Entonjo Elezaj (born 14 July 1996) is a professional footballer who plays as a goalkeeper for Italian Serie D club Nissa. Born in Italy, he has represented Albania at youth level.

==Club career==

===Early career===
Elezaj was born in Turin, Italy, to Albanian parents originally from Vlorë. He started his youth career at Torino academies and at age of 6 he was invited for a trial at Juventus in 2003 which he successfully passed and was transferred there. On 1 July 2013, he did well at Primavera team and was included in the Juventus 2013–14 UEFA Youth League squad in which he served as a second choice behind Emil Audero.

In January 2014, he was loaned out to Virtus Lanciano until the end of the 2014–15 season and played with Primavera side in total 11 matches.

===Pro Vercelli===
After return from loan, he was sold to Pro Vercelli for a fee of £375k. At Pro vercelli he became part of the first team, as he was trained with coach Cristiano Scazzola, but played as a first choice with primavera team in total 14 matches where he kept 3 clean-sheets.
Elezaj participated with the first team in the 2015–16 Coppa Italia match against Alessandria on 9 August 2015, in which he was an unused substitute.
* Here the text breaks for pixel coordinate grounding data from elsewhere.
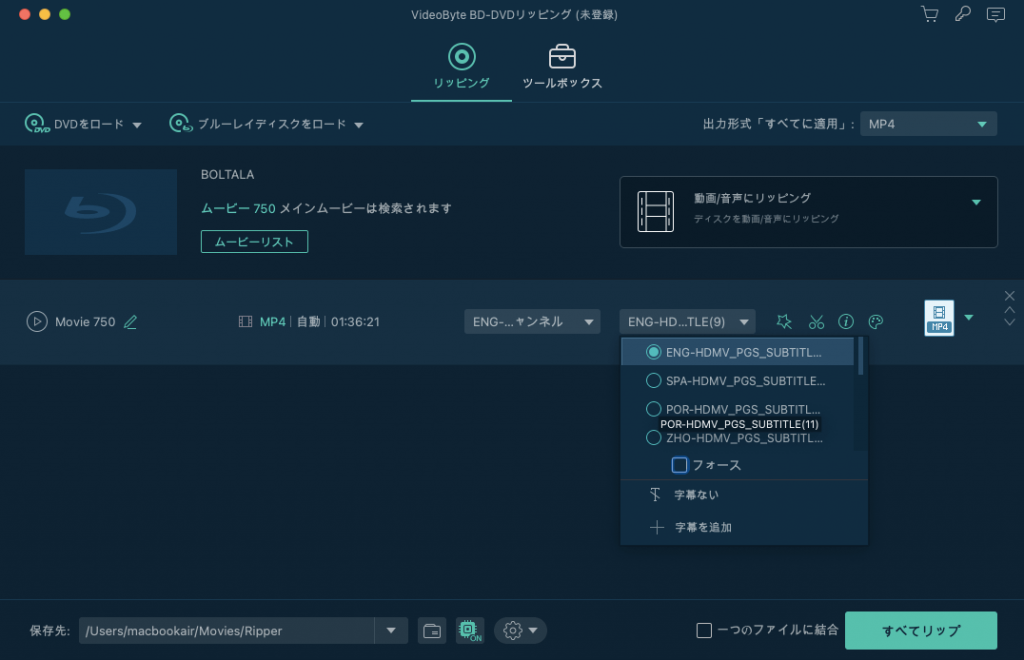Toggle GPU acceleration ON icon
This screenshot has width=1024, height=660.
469,630
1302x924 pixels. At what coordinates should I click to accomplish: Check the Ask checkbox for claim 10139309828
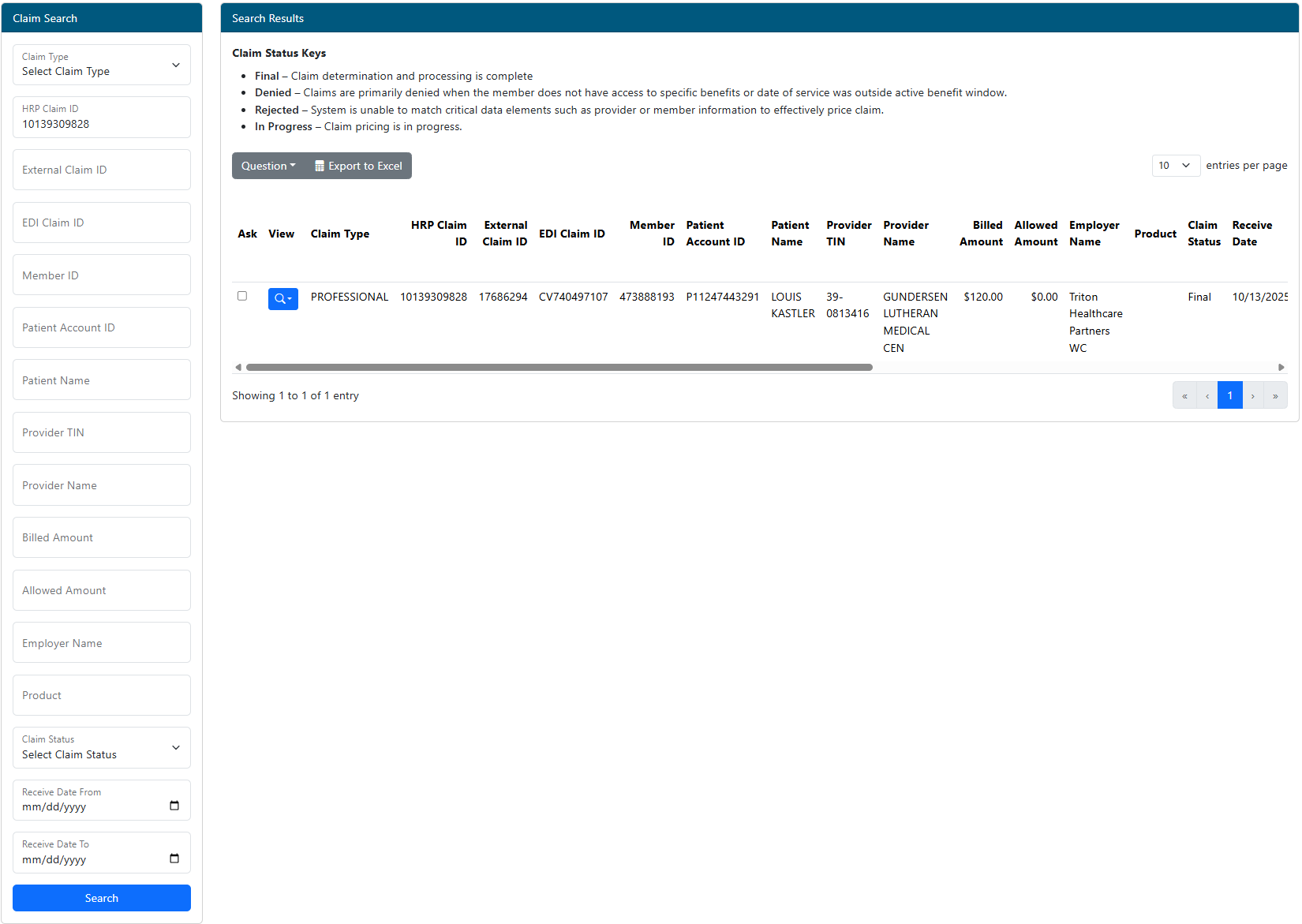pyautogui.click(x=242, y=296)
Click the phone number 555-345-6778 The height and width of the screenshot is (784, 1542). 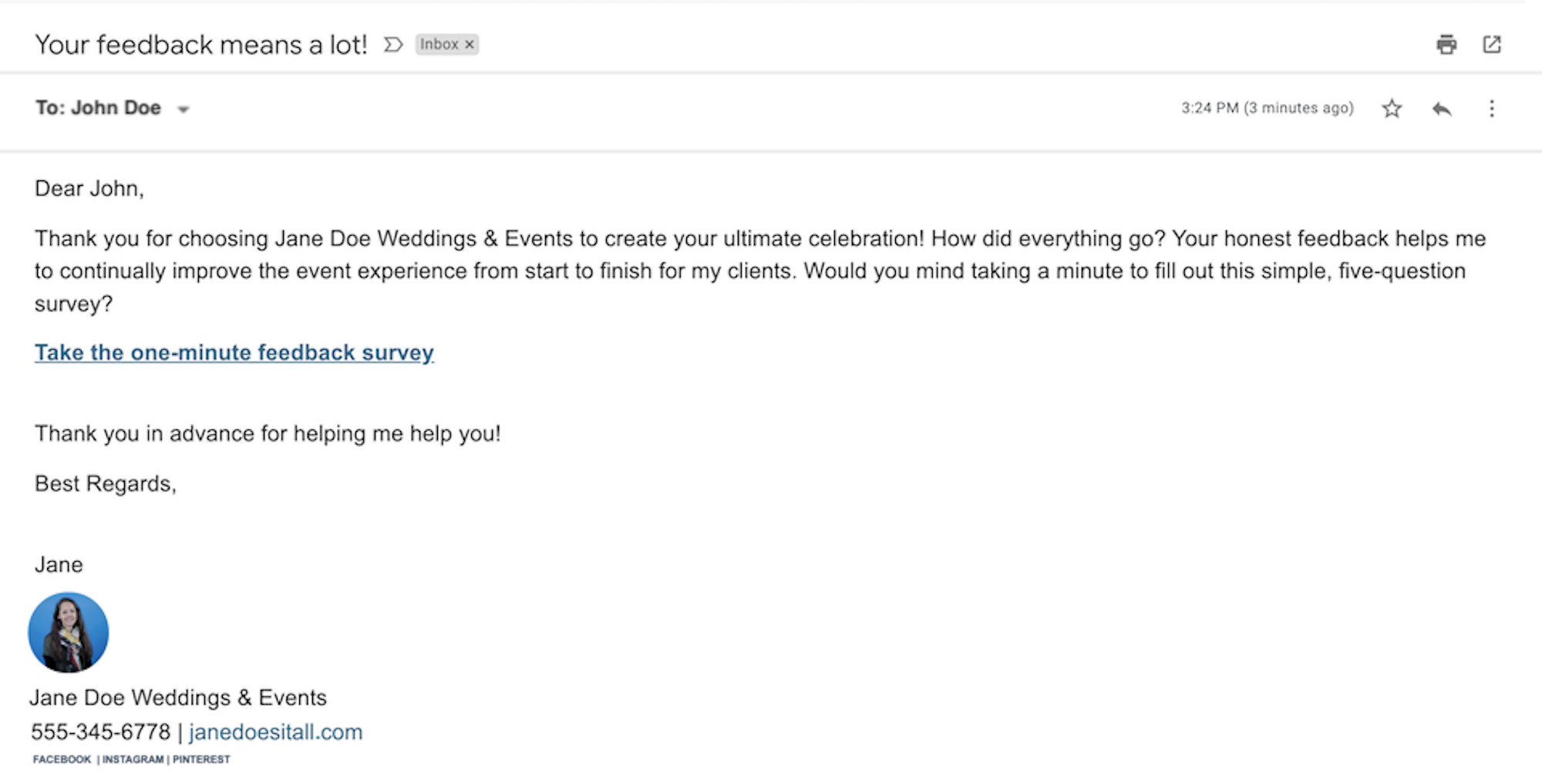click(101, 732)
====Loan to Sliema Wanderers====
On 15 August 2015, Elezaj was loaned out to Maltese side Sliema Wanderers to gain more professional experience. He made it his debut on 21 August 2015, in the opening match against Tarxien Rainbows coming on as a substitute in the 74th minute in place of the midfielder Peter Xuereb after first choice goalkeeper Glenn Zammit was sent-off as he received a Red card. In the continuation, he had a poor playing space serving mostly as a second choice but also a third choice playing in just two occasions in October. Then in April would come his time as he played the full 90-minutes match against Pembroke Athleta on 2 April 2016, where he managed to keep the clean-sheet as his side won 2–0. During the month, he played in 5 out 6 matches, kept clean-sheets in 2 matches and helped his side to win all 5 matches in which he played, including also the 2015–16 Maltese FA Trophy - Quarter-final one against St. Andrews, where Sliema won 2–1 to qualify for the semi-finals. Into the semi-finals Sliema beat Birkirkara 1–0, where Elezaj played the full 90-minutes to help Sliema reach the grand final. In the final, Sliema played against Balzan, and Elezaj was in the starting line-up. Elezaj kept the clean-sheet for the full 120-minutes match, including extra-time, and then the match directed to Penalty shoot-out, in which Elezaj saved a penalty of opponent and his side won 5–4 to be declared the champions of the 2015–16 Maltese FA Trophy.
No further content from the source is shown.